Iba1 fluorescence staining for microglia/macrophages was performed to observe the inflammation in ICH rats. The amount of Iba1-positive cells was elevated after ICH induction but decreased by exomiR-NC and exomiR-23b injection, whereas there was no significant difference between exomiR-NC and exomiR-23b injections (Figure 4A and B). Cell apoptosis was assessed via the amount of TUNEL-positive cells. As depicted in Figure 4C and D, administration of exomiR-23b or exomiR-NC reduced cell death induced by ICH, and the exomiR-23b group further alleviated cell apoptosis compared with that in the exomiR-NC group.
Figure 5| BMSC-exosomal miR-23b inhibits oxidative stress in brain tissues.
ROS staining was used to estimate the oxidative stress level. The ROS level in the perihematomal brain tissue was increased after ICH induction compared with that in the sham group, but decreased after exomiR-23b administration compared with that in the ICH group (Figure 5A and B). We evaluated lipid peroxidation by estimating the MDA level, and we found that the MDA level was increased after ICH induction compared with that in the sham group, but it was decreased by exomiR-23b compared with that in the ICH group (Figure 5C). Major antioxidant enzyme SOD activity in brain tissue was elevated in the exomiR-23b group compared with that in the exo miR-NC or ICH group (Figure 5D). GSH and GSSG maintain a dynamic balance, and a reduced GSH/GSSG ratio means that there is elevated oxidative stress. The ICH group exhibited a decreased GSH/GSSG ratio compared with that in the sham group. However, exomiR-23b administration significantly increased the ratio compared with that in the ICH group (Figure 5E). Collectively, the results confirmed the antioxidant effect of exosomal miR-23b.
Figure 7| Exosomal miR-23b inhibits oxidative stress in microglia BV2 cells in vitro.
We stimulated microglia BV2 cells with 60 μM hemin for 24 hours to mimic ICH conditions in vitro, and exosomes were incubated separately with hemin-stimulated microglia BV2 cells; PBS incubation was set as the control.
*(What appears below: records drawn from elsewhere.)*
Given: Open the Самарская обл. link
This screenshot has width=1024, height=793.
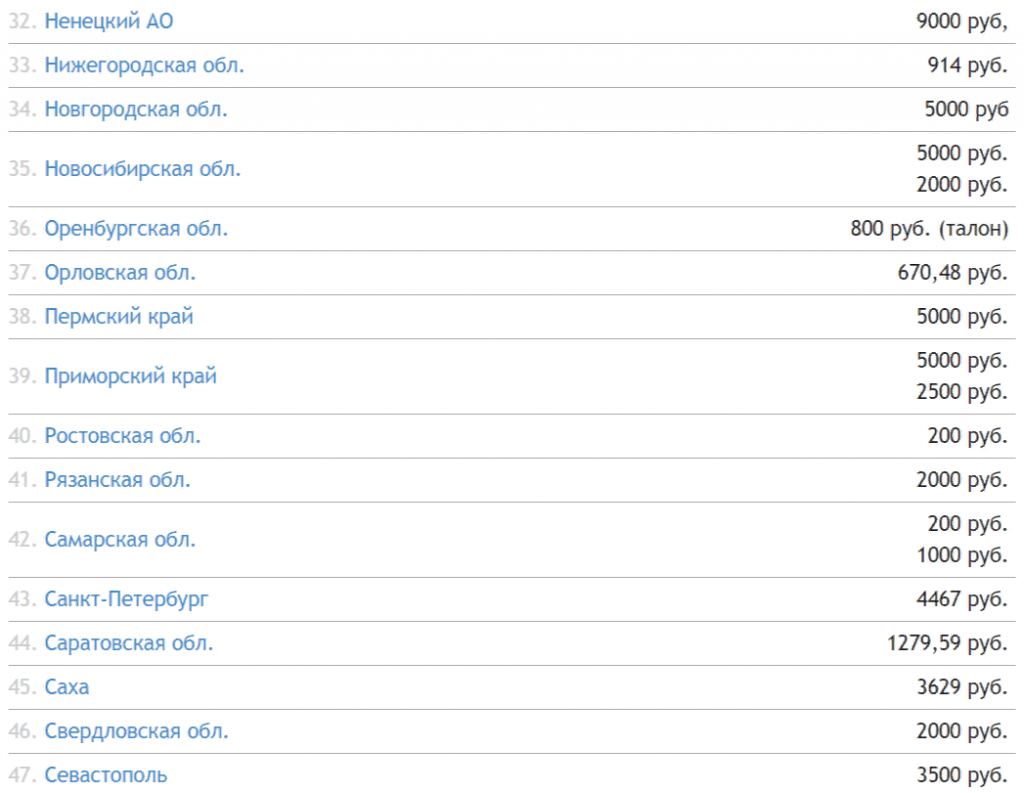Looking at the screenshot, I should pos(120,540).
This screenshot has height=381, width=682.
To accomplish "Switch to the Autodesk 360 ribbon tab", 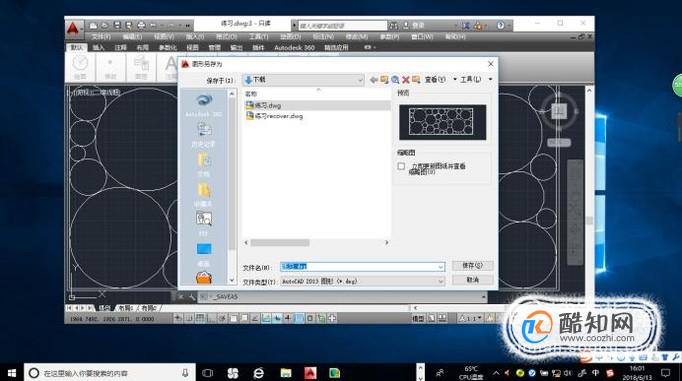I will 294,47.
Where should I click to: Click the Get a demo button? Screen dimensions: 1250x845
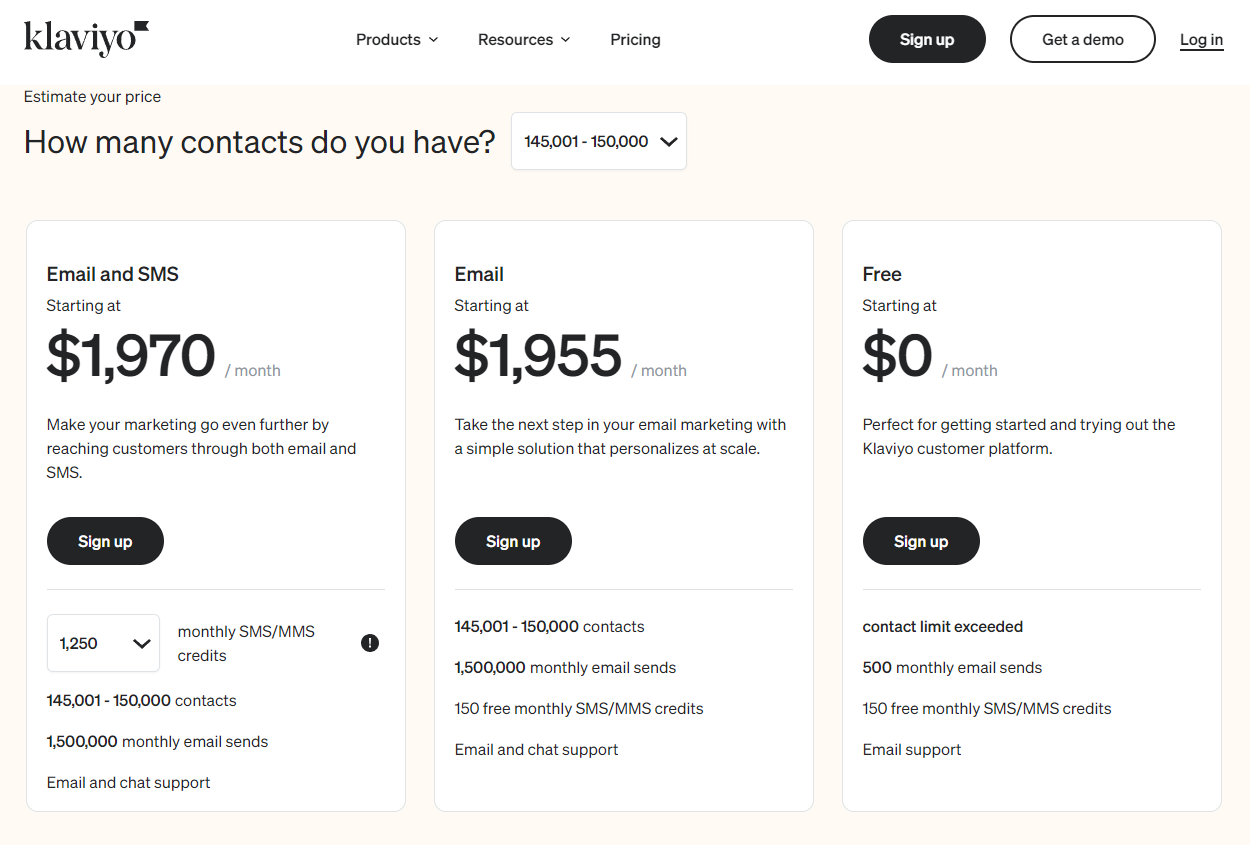click(1083, 39)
The results showed that the miR-23b level in the exomiR-23b group was higher than that in the other groups (Figure 7A). Oxidative stress was evaluated using ROS, MDA, SOD, and GSH/GSSG levels. BV2 cells treated with 60 μM hemin induced the increase in intracellular ROS, which was reversed by the treatment with the antioxidant NAC, confirming that the increase in ROS was induced by hemin (Figure 7B and C). Additionally, exomiR-23b could significantly decrease the ROS levels induced by hemin (Figure 7B and C). Similar results were also observed in MDA measurements (Figure 7D). SOD levels were markedly decreased by hemin stimulation, and exomiR-23b improved the SOD levels compared with that in the hemin group (Figure 7E). Furthermore, the decrease in the GSH/GSSG ratio induced by hemin was reversed by exomiR-23b administration (Figure 7F).